# TASK STATEMENT:
Transcribe each line below without altering anything.

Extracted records
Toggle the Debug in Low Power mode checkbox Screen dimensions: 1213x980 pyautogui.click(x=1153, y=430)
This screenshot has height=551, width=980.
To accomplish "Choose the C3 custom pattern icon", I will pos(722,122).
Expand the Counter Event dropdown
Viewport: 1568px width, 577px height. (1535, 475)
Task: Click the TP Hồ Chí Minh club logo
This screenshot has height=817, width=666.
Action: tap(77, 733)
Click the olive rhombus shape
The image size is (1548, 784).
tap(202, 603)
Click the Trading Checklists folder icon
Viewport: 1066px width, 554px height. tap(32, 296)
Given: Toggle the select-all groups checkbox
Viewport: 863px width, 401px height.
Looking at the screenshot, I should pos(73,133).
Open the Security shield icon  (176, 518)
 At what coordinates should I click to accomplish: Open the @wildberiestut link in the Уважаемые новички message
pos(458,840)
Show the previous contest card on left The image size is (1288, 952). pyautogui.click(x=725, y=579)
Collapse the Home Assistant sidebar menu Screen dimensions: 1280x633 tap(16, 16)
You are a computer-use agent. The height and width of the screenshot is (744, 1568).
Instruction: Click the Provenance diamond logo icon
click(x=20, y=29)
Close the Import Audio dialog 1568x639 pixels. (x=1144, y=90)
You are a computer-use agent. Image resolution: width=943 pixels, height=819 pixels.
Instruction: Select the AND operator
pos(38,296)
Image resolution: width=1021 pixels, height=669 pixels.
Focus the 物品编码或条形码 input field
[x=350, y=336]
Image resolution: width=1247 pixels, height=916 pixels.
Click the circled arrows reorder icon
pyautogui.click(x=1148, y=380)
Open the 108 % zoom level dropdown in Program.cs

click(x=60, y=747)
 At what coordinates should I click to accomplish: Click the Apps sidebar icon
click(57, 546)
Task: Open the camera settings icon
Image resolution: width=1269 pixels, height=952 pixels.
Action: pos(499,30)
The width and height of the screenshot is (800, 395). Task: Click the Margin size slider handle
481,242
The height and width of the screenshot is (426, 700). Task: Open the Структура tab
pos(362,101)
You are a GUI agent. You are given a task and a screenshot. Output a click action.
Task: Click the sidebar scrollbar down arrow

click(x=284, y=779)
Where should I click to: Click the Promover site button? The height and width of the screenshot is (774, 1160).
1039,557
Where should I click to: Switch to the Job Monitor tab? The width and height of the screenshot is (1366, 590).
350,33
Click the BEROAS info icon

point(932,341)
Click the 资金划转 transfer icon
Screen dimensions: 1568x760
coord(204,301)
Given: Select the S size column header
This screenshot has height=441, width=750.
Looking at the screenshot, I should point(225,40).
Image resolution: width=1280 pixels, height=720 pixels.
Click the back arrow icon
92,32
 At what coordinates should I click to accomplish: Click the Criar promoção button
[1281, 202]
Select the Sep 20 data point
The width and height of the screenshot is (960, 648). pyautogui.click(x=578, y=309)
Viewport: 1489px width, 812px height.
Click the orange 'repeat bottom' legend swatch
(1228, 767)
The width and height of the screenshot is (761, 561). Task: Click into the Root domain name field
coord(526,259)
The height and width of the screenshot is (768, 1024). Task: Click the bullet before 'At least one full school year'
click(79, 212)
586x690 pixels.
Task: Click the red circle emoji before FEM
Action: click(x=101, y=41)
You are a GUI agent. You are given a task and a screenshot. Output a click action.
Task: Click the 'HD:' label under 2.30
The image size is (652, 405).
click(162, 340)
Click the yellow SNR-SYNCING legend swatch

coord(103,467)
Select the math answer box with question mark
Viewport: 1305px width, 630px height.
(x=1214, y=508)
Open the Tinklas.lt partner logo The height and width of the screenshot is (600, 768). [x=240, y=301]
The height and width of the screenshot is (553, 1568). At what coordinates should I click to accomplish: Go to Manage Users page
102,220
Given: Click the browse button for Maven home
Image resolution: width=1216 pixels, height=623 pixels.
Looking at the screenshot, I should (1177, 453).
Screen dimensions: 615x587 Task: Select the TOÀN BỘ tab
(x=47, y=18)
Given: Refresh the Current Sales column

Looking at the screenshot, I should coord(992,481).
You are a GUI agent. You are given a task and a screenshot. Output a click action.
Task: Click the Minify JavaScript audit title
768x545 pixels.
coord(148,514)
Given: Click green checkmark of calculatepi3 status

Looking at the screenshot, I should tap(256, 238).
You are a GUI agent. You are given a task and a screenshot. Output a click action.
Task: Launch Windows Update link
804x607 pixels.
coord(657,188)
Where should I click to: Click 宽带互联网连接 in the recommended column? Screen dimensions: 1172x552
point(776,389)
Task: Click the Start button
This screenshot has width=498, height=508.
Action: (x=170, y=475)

# ANSWER BELOW:
Toggle the Debug in Low Power mode checkbox Screen dimensions: 1213x980 pyautogui.click(x=1153, y=430)
This screenshot has height=551, width=980.
To accomplish "Choose the C3 custom pattern icon", I will pos(722,122).
Expand the Counter Event dropdown
Viewport: 1568px width, 577px height. (1535, 475)
Task: Click the TP Hồ Chí Minh club logo
This screenshot has height=817, width=666.
Action: tap(77, 733)
Click the olive rhombus shape
The image size is (1548, 784).
tap(202, 603)
Click the Trading Checklists folder icon
Viewport: 1066px width, 554px height. tap(32, 296)
Given: Toggle the select-all groups checkbox
Viewport: 863px width, 401px height.
Looking at the screenshot, I should pos(73,133).
Open the Security shield icon  (176, 518)
 At what coordinates should I click to accomplish: Open the @wildberiestut link in the Уважаемые новички message
pos(458,840)
Show the previous contest card on left The image size is (1288, 952). pyautogui.click(x=725, y=579)
Collapse the Home Assistant sidebar menu Screen dimensions: 1280x633 tap(16, 16)
You are a computer-use agent. The height and width of the screenshot is (744, 1568).
Instruction: Click the Provenance diamond logo icon
click(x=20, y=29)
Close the Import Audio dialog 1568x639 pixels. (x=1144, y=90)
You are a computer-use agent. Image resolution: width=943 pixels, height=819 pixels.
Instruction: Select the AND operator
pos(38,296)
Image resolution: width=1021 pixels, height=669 pixels.
Focus the 物品编码或条形码 input field
[x=350, y=336]
Image resolution: width=1247 pixels, height=916 pixels.
Click the circled arrows reorder icon
pyautogui.click(x=1148, y=380)
Open the 108 % zoom level dropdown in Program.cs

click(x=60, y=747)
 At what coordinates should I click to accomplish: Click the Apps sidebar icon
click(57, 546)
Task: Open the camera settings icon
Image resolution: width=1269 pixels, height=952 pixels.
Action: pos(499,30)
The width and height of the screenshot is (800, 395). Task: Click the Margin size slider handle
481,242
The height and width of the screenshot is (426, 700). Task: Open the Структура tab
pos(362,101)
You are a GUI agent. You are given a task and a screenshot. Output a click action.
Task: Click the sidebar scrollbar down arrow

click(x=284, y=779)
Where should I click to: Click the Promover site button? The height and width of the screenshot is (774, 1160).
1039,557
Where should I click to: Switch to the Job Monitor tab? The width and height of the screenshot is (1366, 590).
350,33
Click the BEROAS info icon

point(932,341)
Click the 资金划转 transfer icon
Screen dimensions: 1568x760
coord(204,301)
Given: Select the S size column header
This screenshot has height=441, width=750.
Looking at the screenshot, I should point(225,40).
Image resolution: width=1280 pixels, height=720 pixels.
Click the back arrow icon
92,32
 At what coordinates should I click to accomplish: Click the Criar promoção button
[1281, 202]
Select the Sep 20 data point
The width and height of the screenshot is (960, 648). pyautogui.click(x=578, y=309)
Viewport: 1489px width, 812px height.
Click the orange 'repeat bottom' legend swatch
(1228, 767)
The width and height of the screenshot is (761, 561). Task: Click into the Root domain name field
coord(526,259)
The height and width of the screenshot is (768, 1024). Task: Click the bullet before 'At least one full school year'
click(79, 212)
586x690 pixels.
Task: Click the red circle emoji before FEM
Action: click(x=101, y=41)
You are a GUI agent. You are given a task and a screenshot. Output a click action.
Task: Click the 'HD:' label under 2.30
The image size is (652, 405).
click(162, 340)
Click the yellow SNR-SYNCING legend swatch

coord(103,467)
Select the math answer box with question mark
Viewport: 1305px width, 630px height.
(x=1214, y=508)
Open the Tinklas.lt partner logo The height and width of the screenshot is (600, 768). [x=240, y=301]
The height and width of the screenshot is (553, 1568). At what coordinates should I click to accomplish: Go to Manage Users page
102,220
Given: Click the browse button for Maven home
Image resolution: width=1216 pixels, height=623 pixels.
Looking at the screenshot, I should (1177, 453).
Screen dimensions: 615x587 Task: Select the TOÀN BỘ tab
(x=47, y=18)
Given: Refresh the Current Sales column

Looking at the screenshot, I should coord(992,481).
You are a GUI agent. You are given a task and a screenshot. Output a click action.
Task: Click the Minify JavaScript audit title
768x545 pixels.
coord(148,514)
Given: Click green checkmark of calculatepi3 status

Looking at the screenshot, I should tap(256, 238).
You are a GUI agent. You are given a task and a screenshot. Output a click action.
Task: Launch Windows Update link
804x607 pixels.
coord(657,188)
Where should I click to: Click 宽带互联网连接 in the recommended column? Screen dimensions: 1172x552
point(776,389)
Task: Click the Start button
This screenshot has width=498, height=508.
Action: (x=170, y=475)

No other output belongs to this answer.